● Task 1
Using the text on the newborn scanner, answer each question on its own line:
(a) At which university are Paul Griffiths and Martyn Paley professors?
(b) Where in hospitals are MR machines traditionally sited?
(c) What can happen to babies with brain problems, according to Griffiths?
● Task 2
Print the part of the text on the newborn scanner between "The present trial" and "to The Telegraph.", inclusive.
== Text section ==
The present trial comes after nearly a dozen years of development by Paul Griffiths, professor of radiology at the University of Sheffield and honorary consultant at Sheffield Teaching Hospitals NHS Foundation Trust; and Martyn Paley, professor of MR Physics at the University of Sheffield, according to The Telegraph.



The small scanner's greatest advantage is that it ensures the tiny patients are as close as possible to the experts in the NICU should their condition suddenly change.

Traditionally, MR machines are “huge, heavy objects which are sited in the basement or ground floor of hospitals, whereas maternity units are usually higher up, or in a completely different building, so it can mean a complicated journey to get a baby to and from the scanner," Griffiths said.

A complicated journey can be fraught with peril for these tiny newborns, he stressed.

“Babies, particularly with brain problems, are unstable – they can stop breathing or their blood pressure can change in an unpredictable way,” noted Griffiths.
===
== The data ==
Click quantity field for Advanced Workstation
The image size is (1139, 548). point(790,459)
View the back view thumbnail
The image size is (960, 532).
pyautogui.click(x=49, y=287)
===
== The data ==
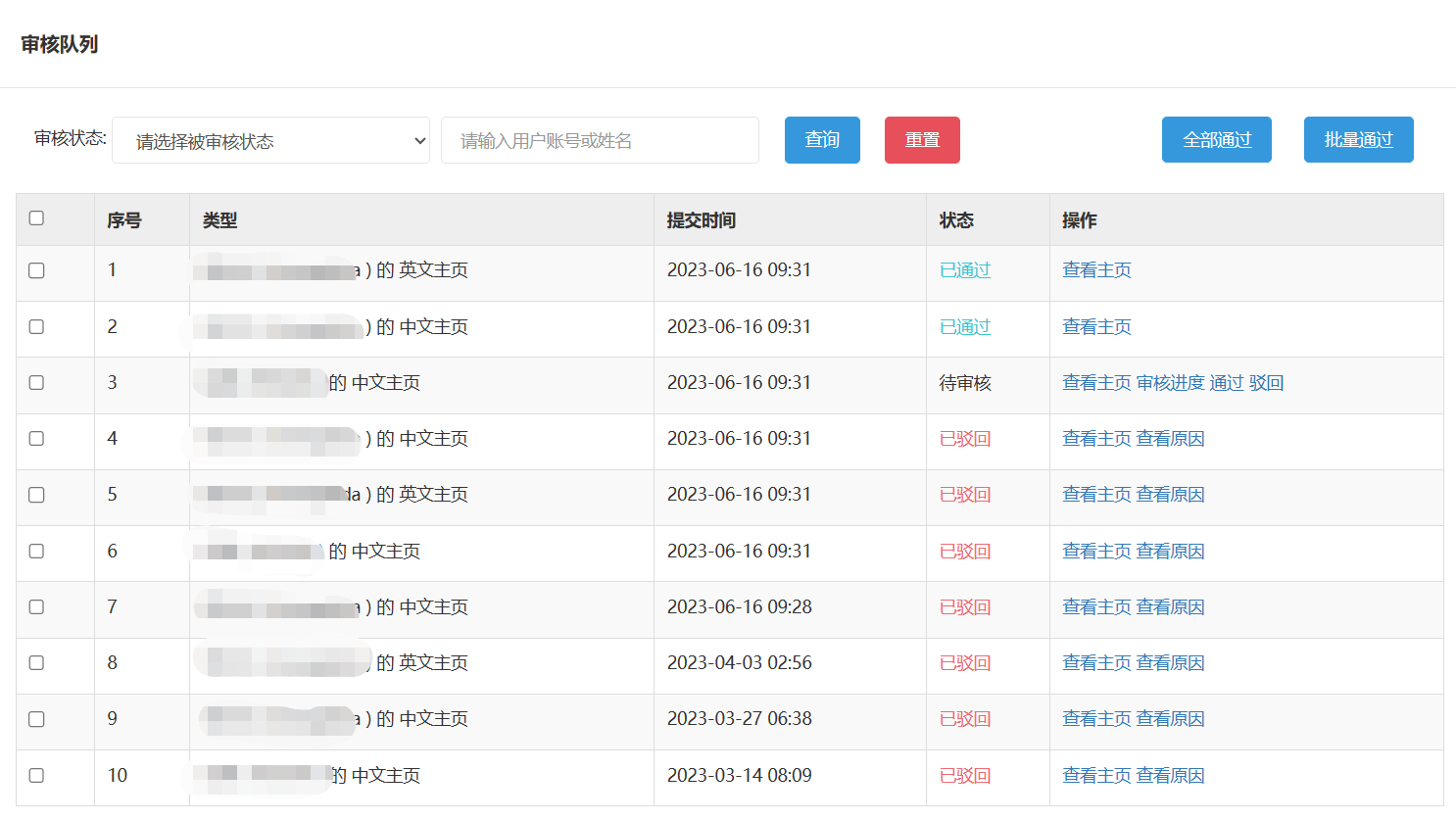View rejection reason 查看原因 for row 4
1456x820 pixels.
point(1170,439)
===
== The data ==
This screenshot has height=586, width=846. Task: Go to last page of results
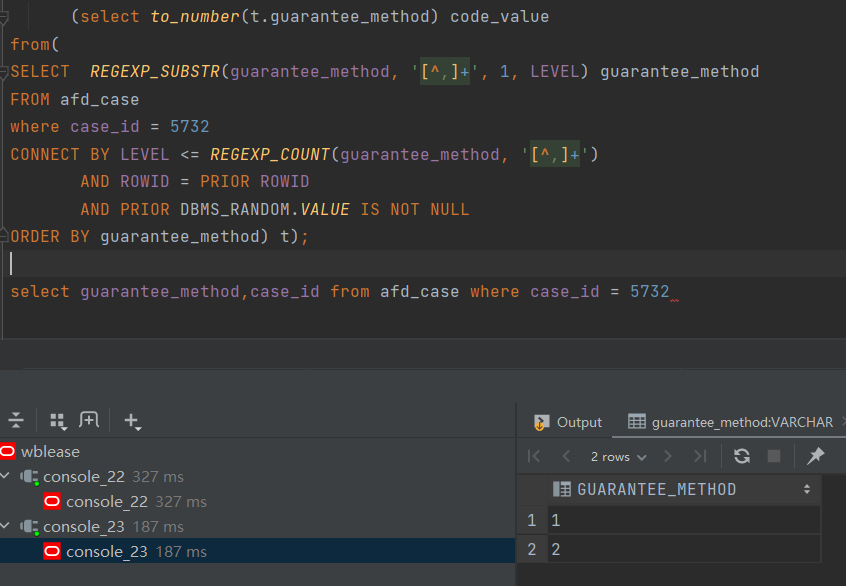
===
● Exercise response 1
(a) The University of Sheffield.
(b) In the basement or on the ground floor.
(c) They can stop breathing, or their blood pressure can change in an unpredictable way.

● Exercise response 2
The present trial comes after nearly a dozen years of development by Paul Griffiths, professor of radiology at the University of Sheffield and honorary consultant at Sheffield Teaching Hospitals NHS Foundation Trust; and Martyn Paley, professor of MR Physics at the University of Sheffield, according to The Telegraph.